- Al-Safsafah Location within Syria
- Coordinates: 34°44′7″N 36°3′10″E﻿ / ﻿34.73528°N 36.05278°E
- Country: Syria
- Governorate: Tartus
- District: Tartus
- Subdistrict: Al-Safsafah

Population (2004)
- • Total: 6,011
- Time zone: UTC+2 (EET)
- • Summer (DST): UTC+3 (EEST)

= Al-Safsafah, Tartus =

Town in northwestern Syria

Al-Safsafah (الصفصافة) is a town in northwestern Syria, administratively part of the Tartus Governorate, located southeast of Tartus and 13 kilometers north of the border with Lebanon. Nearby localities include Ayn al-Zibdeh and Kafr Fo to the southeast, al-Tulay'i to the east, Buwaydet al-Suwayqat to the northeast, Beit al-Shaykh Yunes to the north, Ayn al-Zarqa to the northwest and al-Hamidiyah to the west. According to the Syria Central Bureau of Statistics, al-Safsafah had a population of 6,011 in the 2004 census. It is the administrative center of the al-Safsafah nahiyah ("sub-district") which contained 19 localities with a collective population of 23,416 in 2004. The inhabitants are predominantly Alawites.

==History==
One of the principle families of the town are the Abbas family. They formerly served as aghawat ("local military leaders") during the Ottoman era.

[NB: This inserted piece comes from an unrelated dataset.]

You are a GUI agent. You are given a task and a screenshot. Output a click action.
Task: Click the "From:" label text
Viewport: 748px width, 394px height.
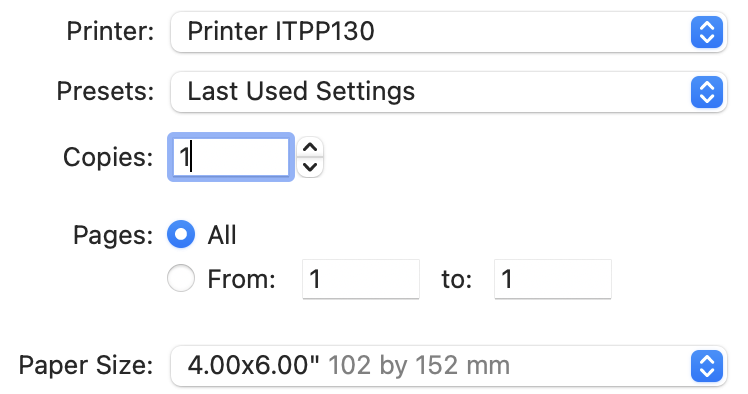click(241, 279)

The al-Safsafah subdistrict was detached from the Safita District and transferred to the Tartus District in 1970. During the presidency of Hafez al-Assad (1970-2000), al-Safsafah and the coastal subdistrict center of al-Hamidiyah competed for the role of capital in a newly planned mantiqah ("district") consisting of the Akkar plain of Syria. Although no new district has yet been created, in 1994 a branch of the Agricultural Bank of Syria was opened in al-Safsafah, which is normally reserved for district capitals.